[Sezione del documento]
○ ○ ○ ○

Dal 25 agosto al 1 settembre ho partecipato per la prima volta al Campo Dolomiti della parrocchia di San Marco Vecchio, nella quale ormai da molti anni sono catechista. Ho infatti accompagnato alla Cresima diversi gruppi ma fino ad ora non mi era mai capitato di impegnarmi anche nei campi estivi, benché siano un occasione importante nella vita della parrocchia. Accade però che di solito coincidono con gli esami di Stato, oppure con il periodo di ripresa della scuola. Così era anche quest’anno (il 1 settembre di solito iniziano le verifiche dei debiti) ma le insistenze del parroco hanno vinto la mia titubanza e sono riuscita in qualche modo a organizzare in modo da poter partecipare.
Al campo partecipavano 40 ragazzi e una quindicina di adulti, tra gli educatori, gli animatori i responsabili e gli addetti alla cucina. Siamo partiti la domenica mattina, fermandoci a Padova per celebrare la S. Messa (non ho mancato di affidare a sant’Antonio tutte le consorelle, ma in particolare suor Consolata, che lui conosce molto bene, essendo spesso indaffarato a ritrovare cose per suo conto) e pranzando presso le suore salesiane, tra le quali ho avuto la gioia di incontrare suor Cristina, conosciuta tramite il mio blog qualche anno fa. Soggiornavamo presso una casa salesiana a san Martino di Castrozza.

○ ○ ○ ○

[Consegna A]
Secondo il racconto del Campo Dolomiti, perché l'autrice non aveva mai partecipato prima ai campi estivi della parrocchia?
[Consegna B]
Trascrivi fedelmente dal racconto del Campo Dolomiti il passo compreso tra "Dal 25 agosto" e "da poter partecipare.", estremi inclusi.

[Dati forniti]
○ ○ ○ ○

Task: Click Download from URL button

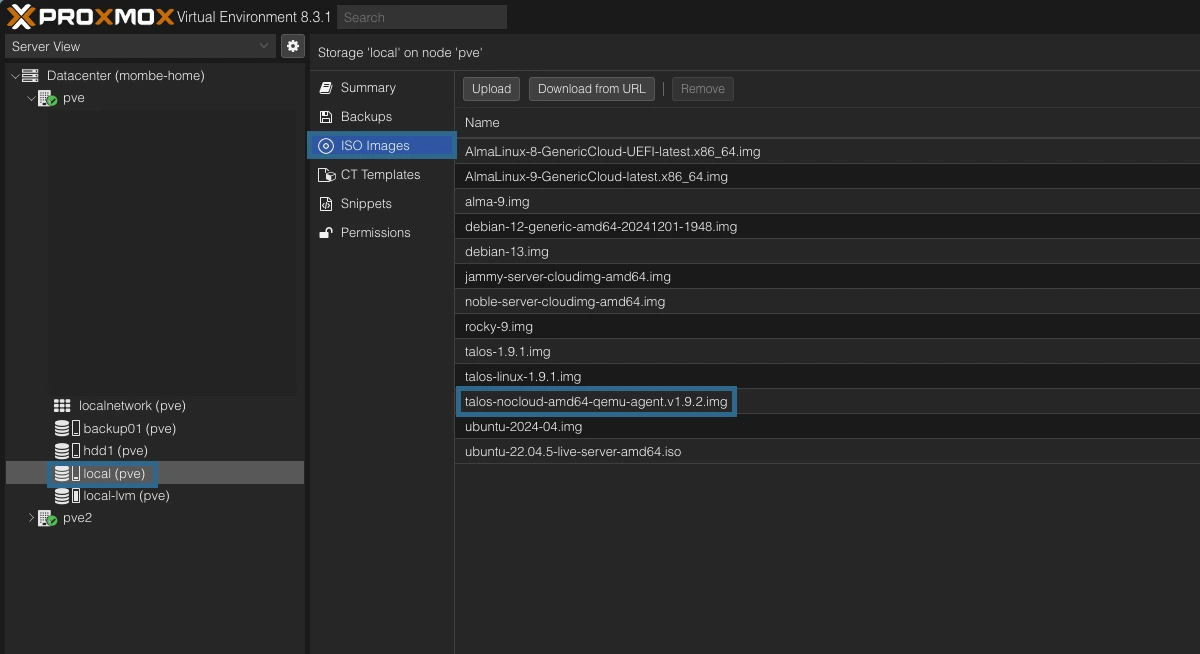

○ ○ ○ ○

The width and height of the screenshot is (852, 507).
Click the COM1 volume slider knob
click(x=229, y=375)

○ ○ ○ ○

[Risposta A]
Di solito i campi estivi coincidono con gli esami di Stato oppure con il periodo di ripresa della scuola.

[Risposta B]
Dal 25 agosto al 1 settembre ho partecipato per la prima volta al Campo Dolomiti della parrocchia di San Marco Vecchio, nella quale ormai da molti anni sono catechista. Ho infatti accompagnato alla Cresima diversi gruppi ma fino ad ora non mi era mai capitato di impegnarmi anche nei campi estivi, benché siano un occasione importante nella vita della parrocchia. Accade però che di solito coincidono con gli esami di Stato, oppure con il periodo di ripresa della scuola. Così era anche quest’anno (il 1 settembre di solito iniziano le verifiche dei debiti) ma le insistenze del parroco hanno vinto la mia titubanza e sono riuscita in qualche modo a organizzare in modo da poter partecipare.